Rencontre du Haut Conseil Islamique à Bamako : La situation sociopolitique et religieuse du pays au centre des préoccupations

Les activités récentes du Haut Conseil Islamique du Mali, à savoir les actions du Haut Conseil depuis la crise de 2020(sa médiation dans le cercle de Niono) ; les besoins sociaux de la communauté musulmane du Mali (le mariage religieux ; l’intégration des écoles coraniques dans le système éducatif) ; le rôle et place des leaders religieux ont été entre autres sujets au centre de cette rencontre de la communauté musulmane du Mali.

Selon les organisateurs, les conclusions concoctées seront soumises aux autorités de la transition dans le cadre de la participation des religieux pour la refondation de l’Etat. C’était au CICB, en présence du représentant du maire de la commune III, du ministre des affaires religieuses, du culte et des coutumes, Dr. Mahamadou Koné, du président du HCI, Cheick Chérif Ousmane Chérif Madani Haïdara, du vice-président, El hadj Ibrahim Kontao, de Cheick Mohamed Macky Bah, le président national de contrôle, le Cheick soufi Bilal, le samedi 31 juillet 2021 au CICB.

Le contexte général du pays, caractérisé par l’insécurité, le ralentissement des activités économiques, la dégradation du tissu social, n’a pas laissé le Haut Conseil Islamique indifférent. Une rencontre attendue par le monde musulman, selon Mohamed Macky Bah, où le statut des leaders religieux qui a une importance capitale aujourd’hui à leurs yeux, sera débattu, pour leur permettre de jouer pleinement leur rôle dans la stabilisation de l’Etat.

Le HCI ne demande qu’une carte de priorité pour ces leaders qui consacrent la plupart du temps à servir les populations (mariage, décès, règlements de conflits etc.). Il a indiqué qu’une décision avait été prise dans ce sens,mais qui est restée jusqu’à présent dans les tiroirs et n’est pas encore appliquée. Par ailleurs, il a fait savoir que le mariage religieux, bien que légiféré par les autorités, n’est pas encore reconnu sur toute l’étendue du territoire. Pour ce faire, le HCI pense qu’il faut formaliser ce document. Aussi, le cas des écoles arabisantes est devenu une préoccupation majeure.

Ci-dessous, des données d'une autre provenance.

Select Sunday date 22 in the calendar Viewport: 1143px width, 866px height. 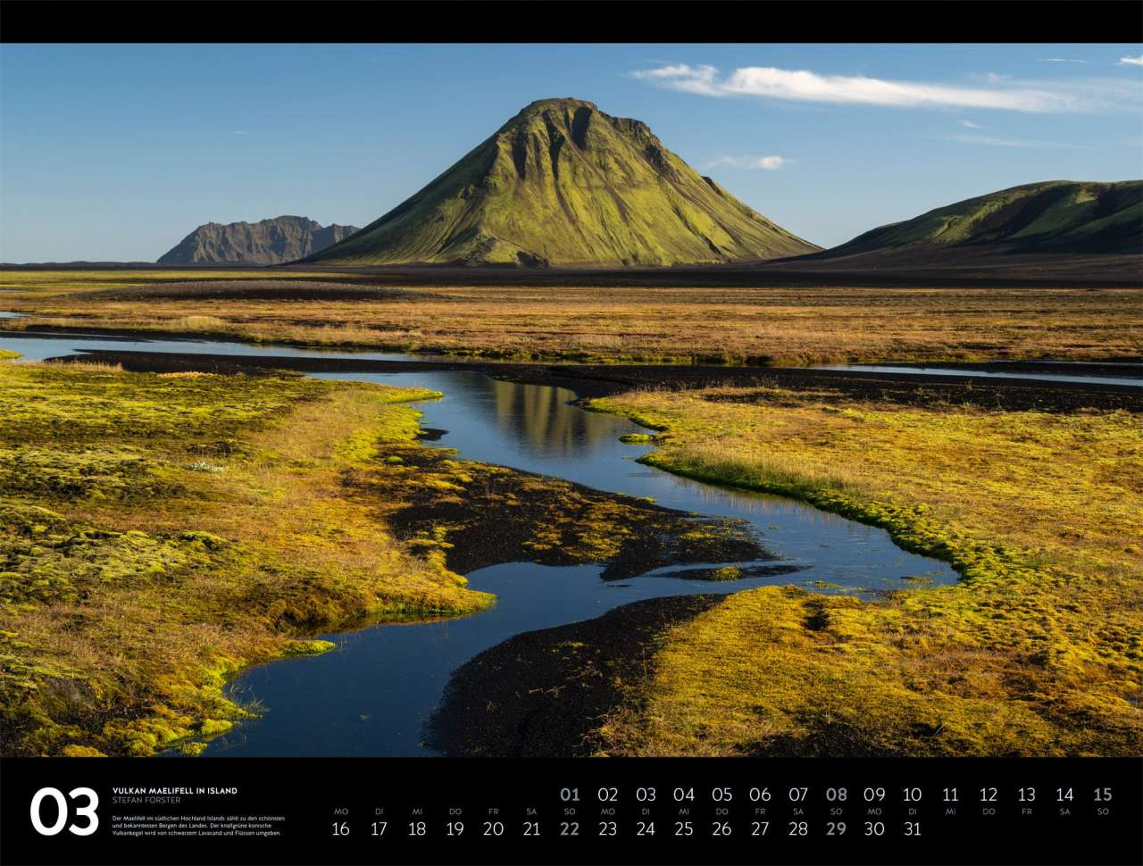[x=570, y=829]
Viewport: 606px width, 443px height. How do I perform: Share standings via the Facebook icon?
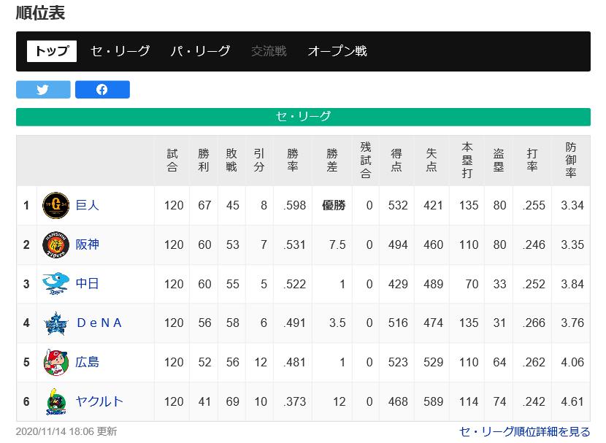(x=102, y=90)
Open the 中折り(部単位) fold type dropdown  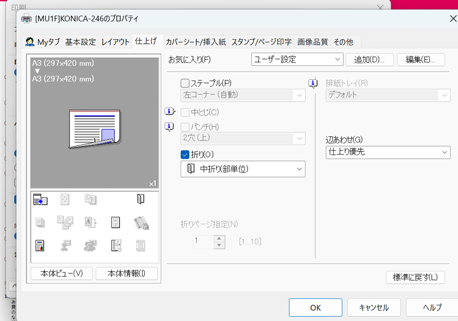click(x=243, y=169)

Ces écoles, va-t-il faire remarquer, sont confrontées à d’énormes problèmes, des dépotoirs qui ne permettent pas à tous les enfants du pays de participer à la construction nationale. Les autorités doivent créer des filières techniques et scientifiques pour permettre l’insertion de ces enfants de la nation dans le tissu économique, va-t-il faire savoir.

Pour lui, il faut que les autorités réparent cette injustice entre les mêmes fils de la nation pour la stabilité du pays. Il n’a pas oublié non plus le cas des imams que l’Etat a envoyés en formation au Maroc. Selon Macky Bah, les autorités doivent voir comment ces imams peuvent intégrer la fonction publique. Selon lui, le Haut Conseil va faire des propositions concrètes au gouvernement dans le cadre de la refondation de l’Etat.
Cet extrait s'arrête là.